• **Задания**:
**a)** Перескажите отрывок о военных находках в двух предложениях.
**b)** Ответьте по отрывку о военных находках:
(i) Где был расположен вход в советские землянки?
(ii) Что нашли вместе со снайперской винтовкой?
(iii) Сколько килограммов снарядных осколков собрали школьники Нарвской заставы?

• **Фрагмент страницы**:
Нашей целью были советские землянки, вход в которые был расположен на полке контрэскарпа. В одной из землянок нашли цинки с патронами и карабин. <…> Для начала мы постреляли из карабина. Наконец мы приступили к главной цели нашего путешествия, – добыче патронов. Для этого мы принялись отдирать припаянные крышки от ящиков, потрошить картонные пачки и набивать карманы патронами. <…>
Следующей находкой были бронежилет, полусгнивший валенок с остатком ноги в нем и снайперская винтовка. Поскольку она была найдена под Пулковскими высотами в подсобном хозяйстве среди взрослых, трехлинейку пришлось оставить»[674].
В летние и осенние месяцы 1943 г., как сообщается в «Летописи блокады», школьники Нарвской заставы собрали и сдали на пункты сбора металлического лома 5000 кг снарядных осколков[675].

• **Записи данных**:
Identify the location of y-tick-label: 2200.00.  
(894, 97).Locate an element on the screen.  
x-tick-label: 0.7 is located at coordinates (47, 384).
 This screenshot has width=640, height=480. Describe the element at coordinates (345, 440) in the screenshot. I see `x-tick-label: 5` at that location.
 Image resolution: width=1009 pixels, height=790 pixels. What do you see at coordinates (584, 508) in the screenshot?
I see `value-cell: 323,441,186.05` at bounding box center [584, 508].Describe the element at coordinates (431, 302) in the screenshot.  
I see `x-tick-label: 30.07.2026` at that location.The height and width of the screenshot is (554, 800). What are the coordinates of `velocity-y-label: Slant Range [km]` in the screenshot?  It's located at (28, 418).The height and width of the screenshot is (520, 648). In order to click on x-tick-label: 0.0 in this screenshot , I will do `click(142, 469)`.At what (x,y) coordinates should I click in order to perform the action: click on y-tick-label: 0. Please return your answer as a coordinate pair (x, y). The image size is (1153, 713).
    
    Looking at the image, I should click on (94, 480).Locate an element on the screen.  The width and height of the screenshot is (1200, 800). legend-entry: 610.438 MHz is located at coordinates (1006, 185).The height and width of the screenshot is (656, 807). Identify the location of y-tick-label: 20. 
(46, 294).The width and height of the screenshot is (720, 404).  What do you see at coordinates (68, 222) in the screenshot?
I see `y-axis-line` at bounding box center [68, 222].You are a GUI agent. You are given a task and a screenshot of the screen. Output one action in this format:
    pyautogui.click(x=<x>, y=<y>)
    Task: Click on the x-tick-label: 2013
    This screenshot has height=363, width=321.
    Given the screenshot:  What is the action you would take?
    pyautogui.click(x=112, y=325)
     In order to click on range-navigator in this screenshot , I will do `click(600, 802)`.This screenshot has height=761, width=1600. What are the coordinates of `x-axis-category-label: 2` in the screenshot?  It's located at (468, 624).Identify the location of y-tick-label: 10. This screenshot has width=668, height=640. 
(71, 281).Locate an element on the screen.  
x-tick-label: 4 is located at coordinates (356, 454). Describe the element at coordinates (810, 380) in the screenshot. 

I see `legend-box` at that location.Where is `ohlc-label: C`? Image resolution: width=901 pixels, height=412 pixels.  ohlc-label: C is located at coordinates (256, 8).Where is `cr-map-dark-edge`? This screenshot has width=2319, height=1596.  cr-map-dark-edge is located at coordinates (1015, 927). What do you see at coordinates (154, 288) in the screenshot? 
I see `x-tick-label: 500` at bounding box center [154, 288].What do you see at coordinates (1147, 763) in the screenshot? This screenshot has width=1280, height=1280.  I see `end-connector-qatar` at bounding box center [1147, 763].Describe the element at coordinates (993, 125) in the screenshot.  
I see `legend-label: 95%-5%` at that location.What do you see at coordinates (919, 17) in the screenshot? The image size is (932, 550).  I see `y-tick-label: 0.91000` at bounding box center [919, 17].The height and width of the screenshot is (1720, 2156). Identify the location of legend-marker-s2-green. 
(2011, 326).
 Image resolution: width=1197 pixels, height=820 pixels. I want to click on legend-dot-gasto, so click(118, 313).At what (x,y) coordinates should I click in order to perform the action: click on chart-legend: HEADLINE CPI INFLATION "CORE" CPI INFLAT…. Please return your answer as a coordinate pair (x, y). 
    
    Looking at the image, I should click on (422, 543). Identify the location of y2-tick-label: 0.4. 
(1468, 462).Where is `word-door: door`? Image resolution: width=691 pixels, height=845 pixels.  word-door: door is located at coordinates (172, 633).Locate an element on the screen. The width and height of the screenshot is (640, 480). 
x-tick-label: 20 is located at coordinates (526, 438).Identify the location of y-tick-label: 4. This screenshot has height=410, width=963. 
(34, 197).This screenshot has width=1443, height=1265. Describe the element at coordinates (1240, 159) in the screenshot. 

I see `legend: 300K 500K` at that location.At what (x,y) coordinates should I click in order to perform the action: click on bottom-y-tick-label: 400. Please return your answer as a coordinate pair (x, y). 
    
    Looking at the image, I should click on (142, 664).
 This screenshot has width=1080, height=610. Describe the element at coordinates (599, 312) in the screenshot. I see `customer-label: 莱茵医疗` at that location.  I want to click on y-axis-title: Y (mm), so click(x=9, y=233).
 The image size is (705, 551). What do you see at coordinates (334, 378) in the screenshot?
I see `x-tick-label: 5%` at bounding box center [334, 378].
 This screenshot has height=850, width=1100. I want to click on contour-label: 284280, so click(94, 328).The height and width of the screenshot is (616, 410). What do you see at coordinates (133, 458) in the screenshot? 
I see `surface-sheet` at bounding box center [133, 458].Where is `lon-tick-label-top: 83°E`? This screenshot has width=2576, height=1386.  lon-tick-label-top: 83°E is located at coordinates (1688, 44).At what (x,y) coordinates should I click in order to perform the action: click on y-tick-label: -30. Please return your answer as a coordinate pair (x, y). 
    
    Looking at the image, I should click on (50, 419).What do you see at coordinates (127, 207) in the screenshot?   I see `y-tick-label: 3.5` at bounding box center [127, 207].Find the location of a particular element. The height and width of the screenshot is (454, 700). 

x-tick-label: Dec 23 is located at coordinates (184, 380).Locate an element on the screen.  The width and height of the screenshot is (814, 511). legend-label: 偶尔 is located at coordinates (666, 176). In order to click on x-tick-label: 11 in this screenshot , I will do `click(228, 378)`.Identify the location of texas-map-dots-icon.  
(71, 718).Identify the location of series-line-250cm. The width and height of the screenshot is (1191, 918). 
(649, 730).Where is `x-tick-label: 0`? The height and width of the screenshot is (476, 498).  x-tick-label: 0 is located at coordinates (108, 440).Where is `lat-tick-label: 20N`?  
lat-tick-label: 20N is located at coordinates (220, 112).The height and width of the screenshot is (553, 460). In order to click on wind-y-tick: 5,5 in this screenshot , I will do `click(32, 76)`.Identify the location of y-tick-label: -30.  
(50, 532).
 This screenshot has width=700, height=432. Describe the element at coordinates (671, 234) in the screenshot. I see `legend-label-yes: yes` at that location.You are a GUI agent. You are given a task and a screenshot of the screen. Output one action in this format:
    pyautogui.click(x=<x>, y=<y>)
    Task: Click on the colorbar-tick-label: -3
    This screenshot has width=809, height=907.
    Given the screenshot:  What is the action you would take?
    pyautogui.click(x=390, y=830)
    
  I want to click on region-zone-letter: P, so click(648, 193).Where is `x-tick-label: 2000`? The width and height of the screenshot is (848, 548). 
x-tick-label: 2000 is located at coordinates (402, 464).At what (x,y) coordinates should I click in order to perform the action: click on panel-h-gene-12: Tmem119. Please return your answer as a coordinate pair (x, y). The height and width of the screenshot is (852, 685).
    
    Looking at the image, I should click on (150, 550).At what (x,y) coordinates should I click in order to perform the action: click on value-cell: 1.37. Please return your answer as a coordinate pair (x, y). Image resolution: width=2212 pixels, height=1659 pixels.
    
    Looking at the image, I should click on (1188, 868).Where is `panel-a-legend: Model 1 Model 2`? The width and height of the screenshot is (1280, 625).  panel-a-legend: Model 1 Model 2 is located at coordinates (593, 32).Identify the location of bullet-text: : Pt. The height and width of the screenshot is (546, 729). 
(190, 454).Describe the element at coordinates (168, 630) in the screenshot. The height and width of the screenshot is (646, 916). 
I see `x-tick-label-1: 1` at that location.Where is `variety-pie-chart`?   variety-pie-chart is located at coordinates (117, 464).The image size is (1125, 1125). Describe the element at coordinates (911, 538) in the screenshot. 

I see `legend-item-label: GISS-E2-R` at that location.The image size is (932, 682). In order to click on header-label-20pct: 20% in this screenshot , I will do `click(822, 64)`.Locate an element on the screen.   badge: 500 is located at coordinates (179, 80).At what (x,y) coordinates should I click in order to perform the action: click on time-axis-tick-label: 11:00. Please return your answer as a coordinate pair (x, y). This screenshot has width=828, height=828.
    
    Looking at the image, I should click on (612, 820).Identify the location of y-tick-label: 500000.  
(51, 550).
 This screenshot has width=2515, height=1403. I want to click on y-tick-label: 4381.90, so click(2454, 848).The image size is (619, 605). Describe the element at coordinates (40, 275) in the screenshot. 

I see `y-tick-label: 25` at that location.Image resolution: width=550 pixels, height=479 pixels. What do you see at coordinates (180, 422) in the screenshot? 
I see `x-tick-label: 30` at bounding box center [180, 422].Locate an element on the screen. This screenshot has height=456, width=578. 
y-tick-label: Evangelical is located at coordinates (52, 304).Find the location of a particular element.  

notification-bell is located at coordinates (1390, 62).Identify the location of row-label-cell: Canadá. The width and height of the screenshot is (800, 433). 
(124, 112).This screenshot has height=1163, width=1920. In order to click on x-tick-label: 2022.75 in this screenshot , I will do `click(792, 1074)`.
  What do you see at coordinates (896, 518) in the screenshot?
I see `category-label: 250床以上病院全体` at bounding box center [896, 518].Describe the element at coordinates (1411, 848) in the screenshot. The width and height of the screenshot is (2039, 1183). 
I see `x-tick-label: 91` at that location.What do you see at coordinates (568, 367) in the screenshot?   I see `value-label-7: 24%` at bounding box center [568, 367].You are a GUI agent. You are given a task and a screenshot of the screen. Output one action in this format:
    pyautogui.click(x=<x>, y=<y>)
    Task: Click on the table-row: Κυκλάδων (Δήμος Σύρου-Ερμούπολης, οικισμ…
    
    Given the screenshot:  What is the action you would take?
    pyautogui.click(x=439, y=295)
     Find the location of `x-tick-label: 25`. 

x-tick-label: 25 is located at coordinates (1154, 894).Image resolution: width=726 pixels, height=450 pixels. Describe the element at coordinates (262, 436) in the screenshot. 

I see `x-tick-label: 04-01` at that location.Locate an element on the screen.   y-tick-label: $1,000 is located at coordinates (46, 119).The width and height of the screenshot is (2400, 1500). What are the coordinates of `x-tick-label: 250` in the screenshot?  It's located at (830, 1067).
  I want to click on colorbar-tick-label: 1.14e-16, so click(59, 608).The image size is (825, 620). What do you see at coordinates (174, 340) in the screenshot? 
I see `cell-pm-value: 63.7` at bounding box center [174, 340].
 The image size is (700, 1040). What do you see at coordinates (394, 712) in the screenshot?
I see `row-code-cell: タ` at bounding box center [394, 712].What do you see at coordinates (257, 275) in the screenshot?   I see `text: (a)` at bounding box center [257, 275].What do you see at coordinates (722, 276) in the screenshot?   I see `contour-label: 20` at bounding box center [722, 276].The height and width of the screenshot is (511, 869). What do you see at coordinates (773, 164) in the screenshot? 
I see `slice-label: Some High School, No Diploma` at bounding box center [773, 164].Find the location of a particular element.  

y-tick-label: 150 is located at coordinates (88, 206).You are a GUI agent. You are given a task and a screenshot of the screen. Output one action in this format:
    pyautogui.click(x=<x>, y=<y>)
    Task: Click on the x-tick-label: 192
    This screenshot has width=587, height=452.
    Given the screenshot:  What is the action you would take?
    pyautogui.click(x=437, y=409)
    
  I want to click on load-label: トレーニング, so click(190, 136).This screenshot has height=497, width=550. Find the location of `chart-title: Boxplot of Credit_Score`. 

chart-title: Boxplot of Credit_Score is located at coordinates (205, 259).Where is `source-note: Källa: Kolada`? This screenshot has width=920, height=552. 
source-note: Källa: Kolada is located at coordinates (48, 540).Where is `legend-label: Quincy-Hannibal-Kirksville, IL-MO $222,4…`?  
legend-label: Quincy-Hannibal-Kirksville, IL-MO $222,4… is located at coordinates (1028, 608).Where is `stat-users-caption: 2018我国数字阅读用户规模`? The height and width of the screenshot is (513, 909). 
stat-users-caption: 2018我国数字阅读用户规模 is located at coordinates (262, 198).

• **Ответы к заданиям**:
**a)** В советской землянке на полке контрэскарпа нашли цинки с патронами и карабин, постреляли из него и набили карманы патронами. Затем нашли бронежилет, полусгнивший валенок с остатком ноги и снайперскую винтовку, а по «Летописи блокады» школьники Нарвской заставы летом и осенью 1943 г. сдали на пункты сбора металлического лома 5000 кг снарядных осколков.

**b)**
(i) На полке контрэскарпа.
(ii) Бронежилет и полусгнивший валенок с остатком ноги в нем.
(iii) 5000 кг.